Data excerpts
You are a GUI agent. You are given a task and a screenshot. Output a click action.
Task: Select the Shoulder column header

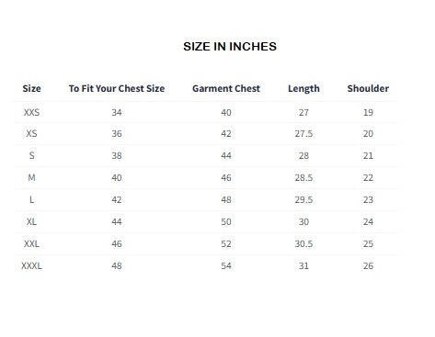368,88
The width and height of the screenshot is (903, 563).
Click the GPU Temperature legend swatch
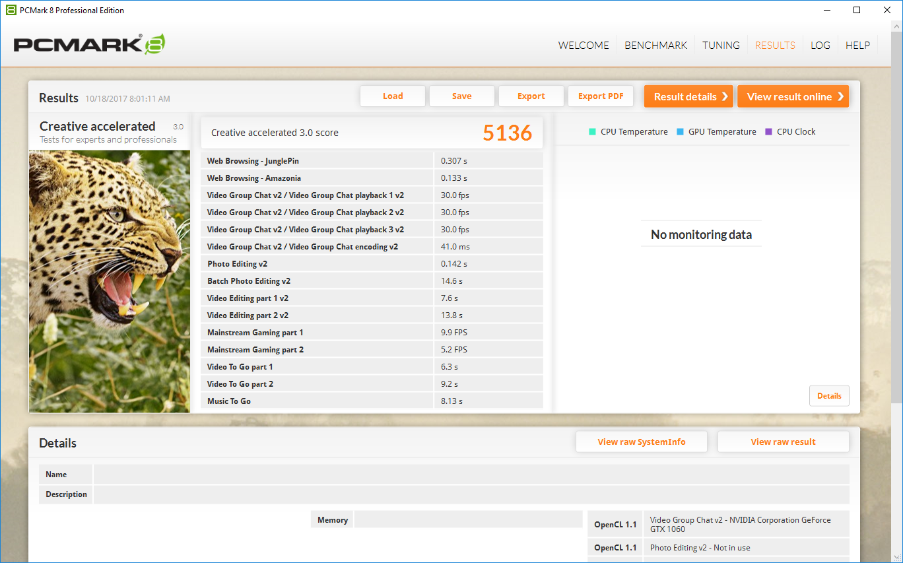(x=680, y=132)
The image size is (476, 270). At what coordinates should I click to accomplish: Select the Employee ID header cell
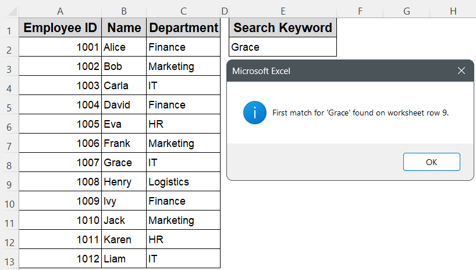[60, 28]
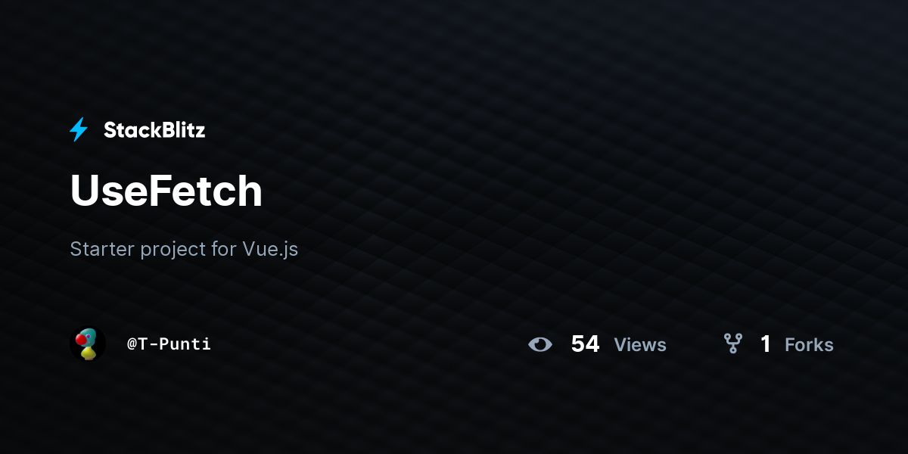
Task: Click the eye icon beside 54 Views
Action: click(540, 344)
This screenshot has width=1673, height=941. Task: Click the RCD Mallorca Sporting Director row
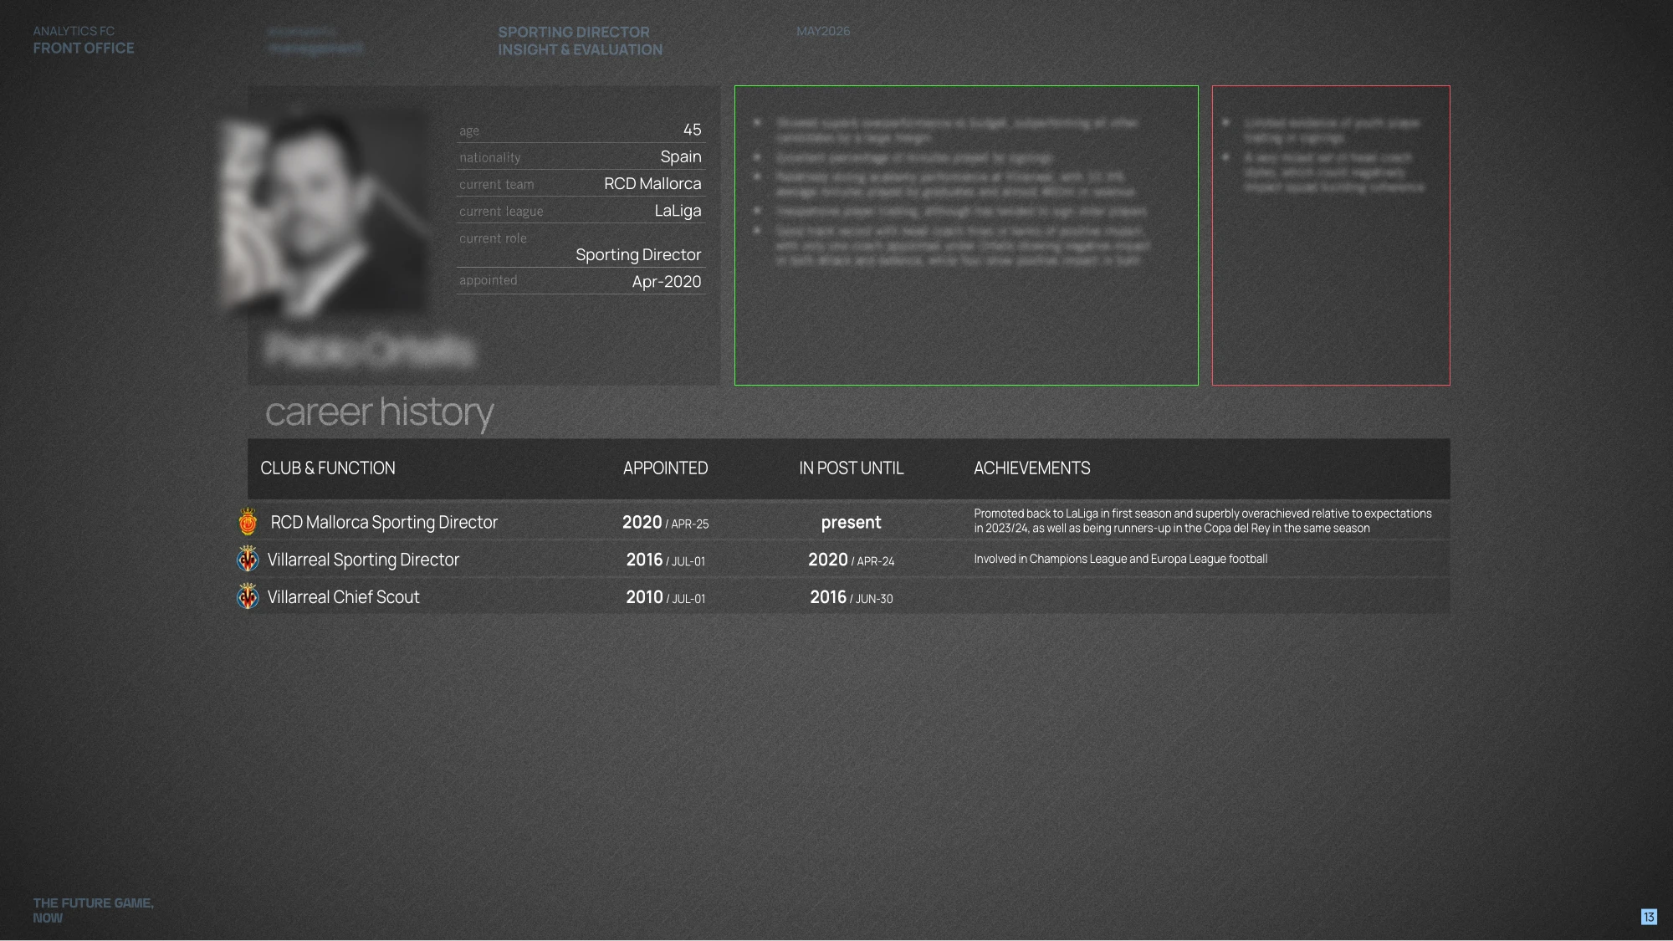click(x=842, y=522)
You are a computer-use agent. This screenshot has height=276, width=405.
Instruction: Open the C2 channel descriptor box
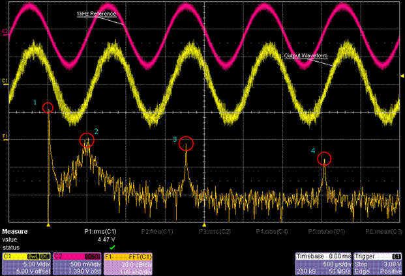(x=76, y=263)
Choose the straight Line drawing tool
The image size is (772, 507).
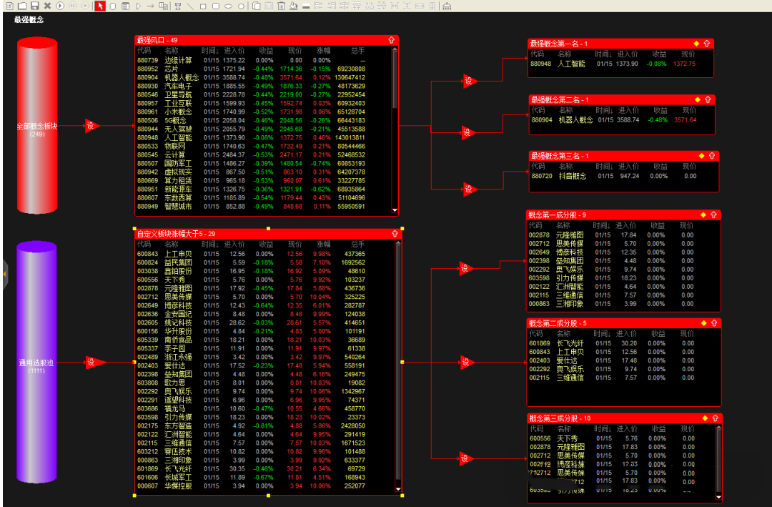click(189, 6)
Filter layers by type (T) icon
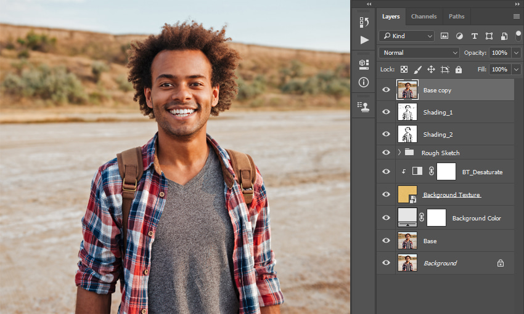 click(x=474, y=36)
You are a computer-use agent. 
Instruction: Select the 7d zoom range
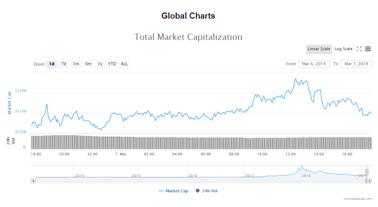click(64, 64)
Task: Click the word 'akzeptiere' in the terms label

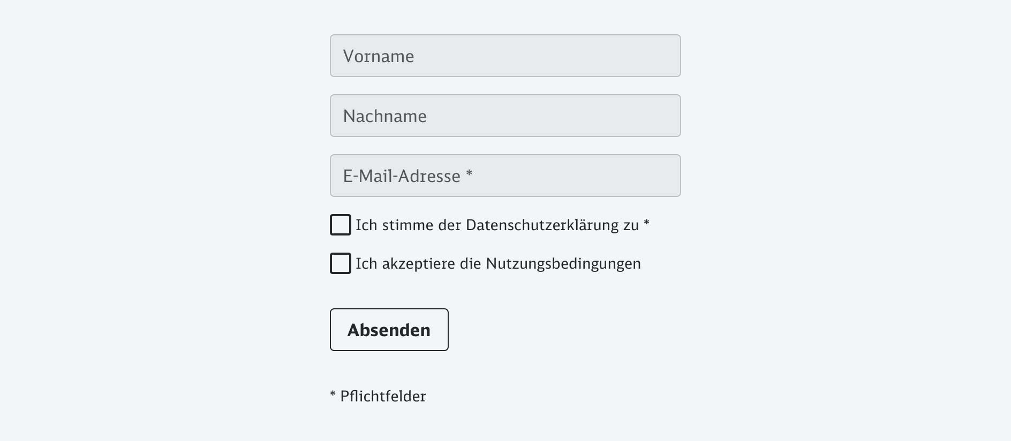Action: tap(419, 264)
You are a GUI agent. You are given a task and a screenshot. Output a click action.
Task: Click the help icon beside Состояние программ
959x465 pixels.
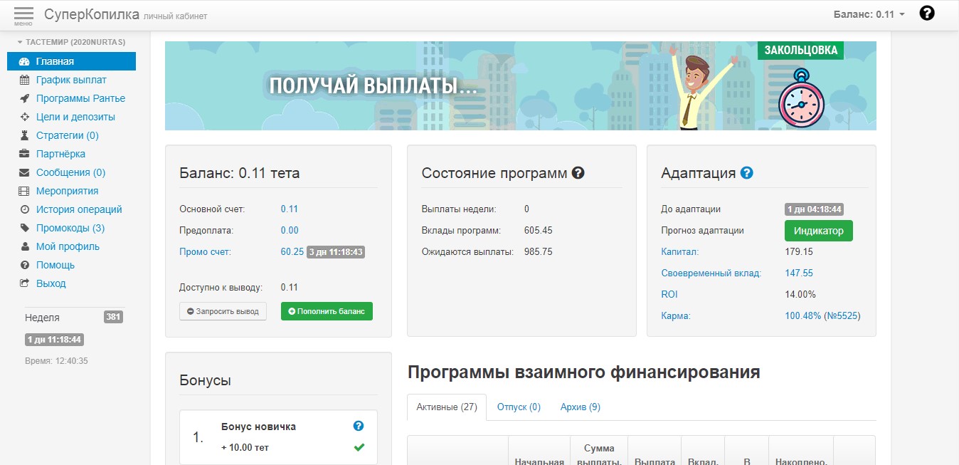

__WHAT YOU ARE ASKED TO DO__: Scan the records above, then copy out each line that mentions "computer".

__ANSWER BELOW__:
You are a computer-use agent. This screenshot has height=276, width=405.
You are a computer-use agent. 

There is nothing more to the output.